Collected data entries:

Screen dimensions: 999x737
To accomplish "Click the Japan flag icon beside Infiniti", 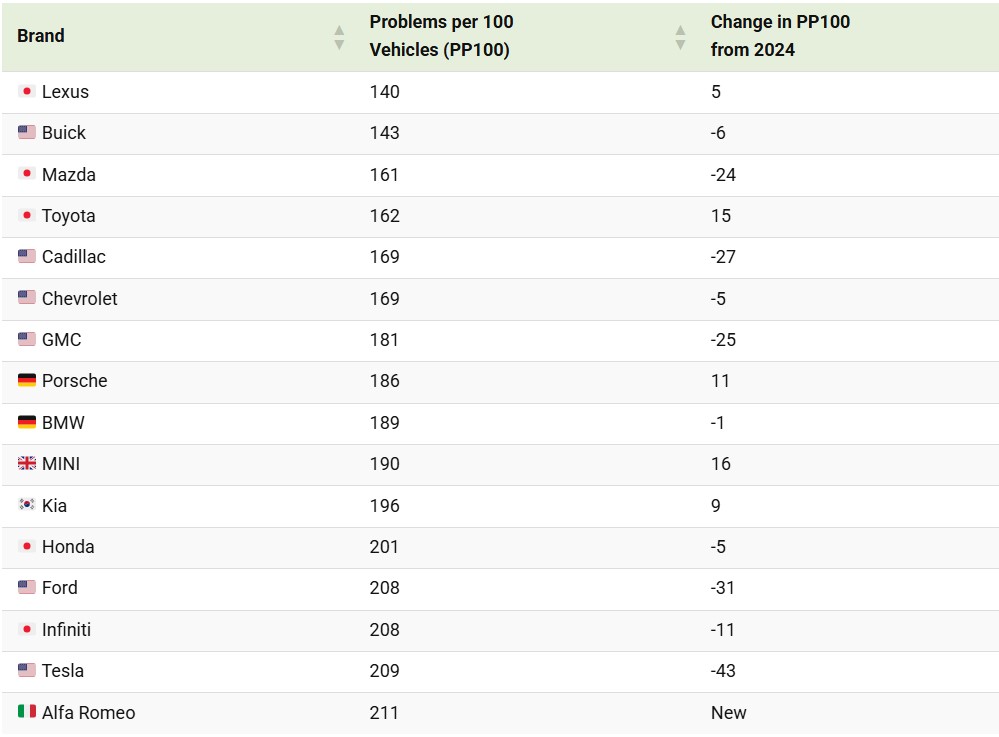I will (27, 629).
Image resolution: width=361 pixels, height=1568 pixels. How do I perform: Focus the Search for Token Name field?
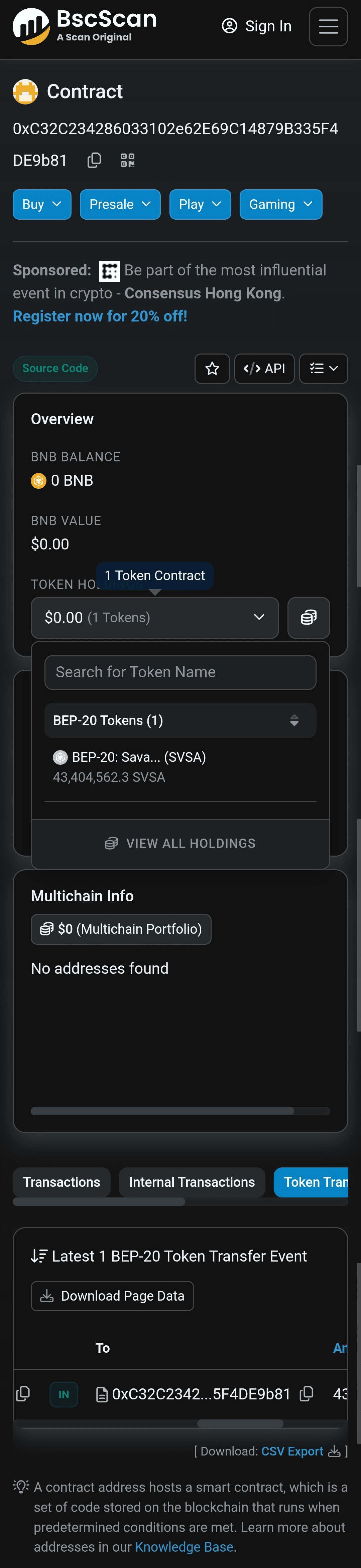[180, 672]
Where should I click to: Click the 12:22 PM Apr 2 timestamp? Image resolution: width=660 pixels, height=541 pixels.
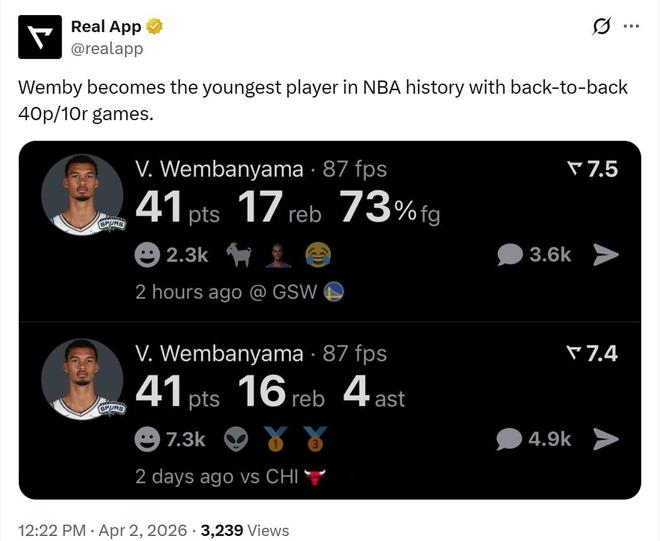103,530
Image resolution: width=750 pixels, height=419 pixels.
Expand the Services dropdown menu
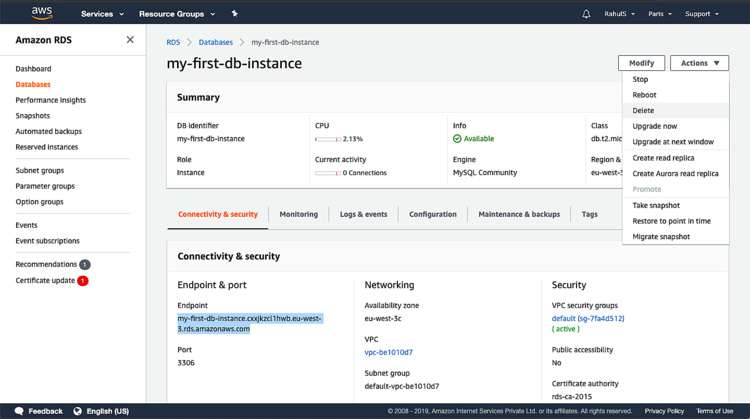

→ WHAT IS NEEDED
Reproduce nothing but the lines from the line containing "Image resolution: width=361" through the last line of the data above, exactly as written and without pictures.

→ SOLUTION
Image resolution: width=361 pixels, height=1568 pixels. How do I perform: Focus the Search for Token Name field?
[180, 672]
Where should I click to: Click the 12:22 PM Apr 2 timestamp? Image resolution: width=660 pixels, height=541 pixels.
103,530
Image resolution: width=750 pixels, height=419 pixels.
Expand the Services dropdown menu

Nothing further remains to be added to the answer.